The One-Page Synopsis: Format, Examples, and Common Mistakes
If the query letter is the hardest thing to write, the synopsis runs a close second. You've spent months — possibly years — writing an eighty-thousand-word novel, and now someone wants you to compress the whole thing onto a single page. It feels impossible, and writing it feels like an insult to all that careful work.
But the synopsis serves a specific purpose, and once you understand that purpose, writing one becomes much less painful.
What a Synopsis Is For
A synopsis is not a marketing tool. That's the query letter's job. A synopsis is a demonstration that your novel has a complete, coherent, well-structured plot. It tells the agent: this writer knows how to build a story from beginning to end.
This means the synopsis must include the ending. Agents aren't reading your synopsis for the thrill of the story — they're reading it to verify that the plot works. Withholding the ending (a common instinct) defeats the entire purpose.
Format
Unless the agent's submission guidelines specify otherwise:
- Single-spaced, standard margins, readable font (Times New Roman or similar)
- Present tense, third person — even if your novel is written in first person or past tense
- One page (roughly 500-600 words). Some agents ask for two pages; follow their specific guidelines
- Character names in capitals on first mention (ELENA, MARCUS), then normal case thereafter
- No dialogue. Summarise conversations rather than quoting them
The Five-Beat Structure
A one-page synopsis needs to cover five beats.
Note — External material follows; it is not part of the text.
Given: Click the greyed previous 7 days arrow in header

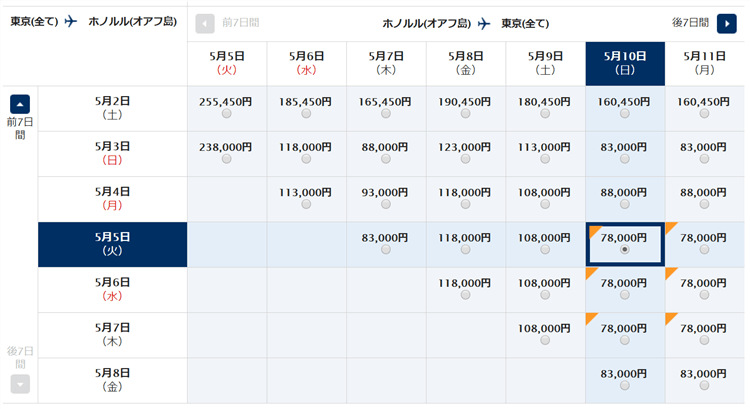Looking at the screenshot, I should click(205, 23).
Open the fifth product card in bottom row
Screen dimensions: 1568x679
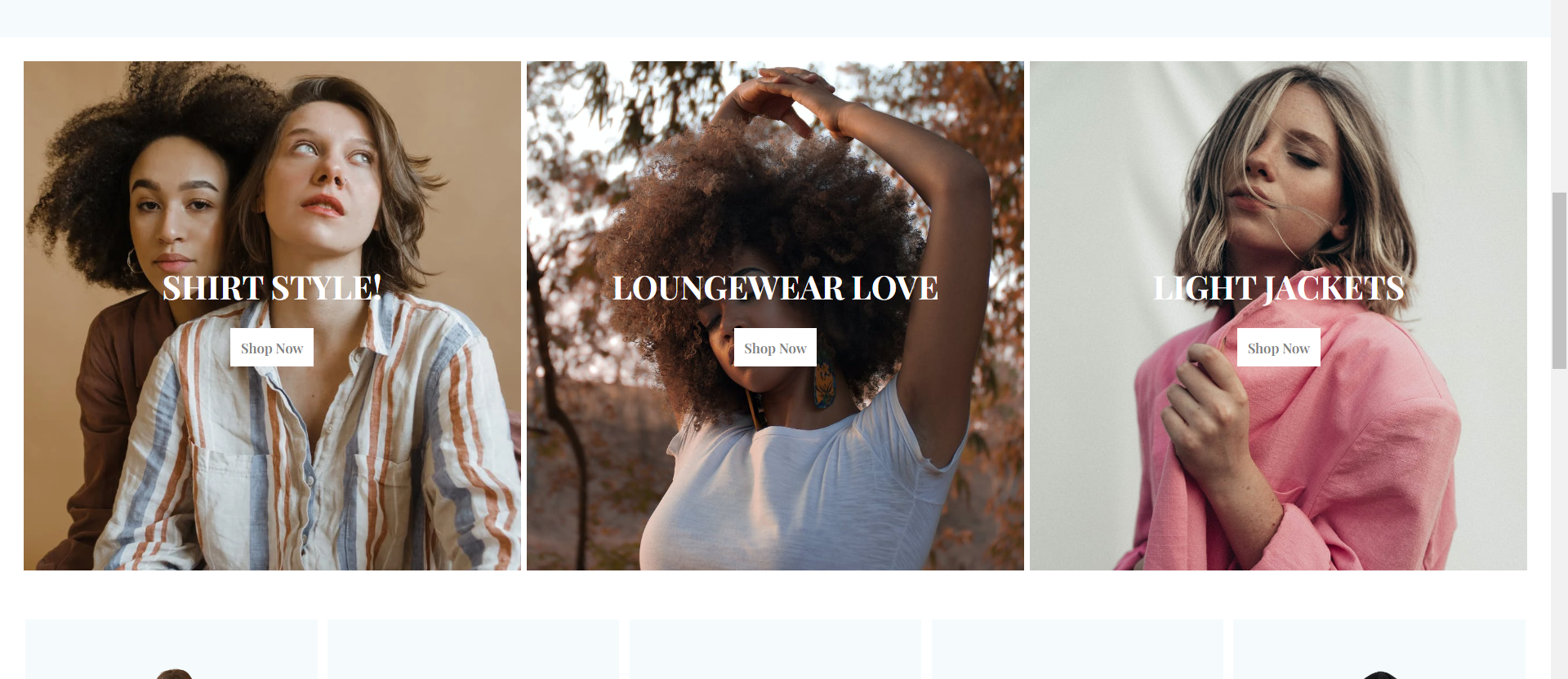[1379, 650]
Spend roughly equal space on each:
1. Setup and Inciting Incident
Introduce the protagonist — who they are, what their life looks like before the story begins, and what their core flaw or need is. Then state the inciting incident: the event that disrupts their world and sets the story in motion.
2. Rising Action
The protagonist's response to the inciting incident and the escalating complications that follow. Focus on decisions and consequences, not individual scenes. What does the protagonist do, and why does it make things worse?
3. Midpoint Shift
The moment that changes the protagonist's understanding of their situation. New information, a betrayal, a revelation — the point where the story pivots and the protagonist can no longer go back to who they were.
4. Crisis and Climax
The protagonist faces their greatest challenge. State clearly what's at stake and what choice they must make. Then describe the climax — the decisive action that resolves the central conflict.
5. Resolution
How has the protagonist changed? What is their new situation? The resolution should connect back to the flaw or need established in the setup, showing how the journey has transformed them.
Common Mistakes
Including Too Many Characters
A one-page synopsis has room for three to four named characters, maximum. The protagonist, the antagonist, and perhaps one or two characters critical to the plot. Everyone else can be referenced by role ("her partner," "the detective," "the victim's daughter"). Naming twelve characters in five hundred words creates confusion, not clarity.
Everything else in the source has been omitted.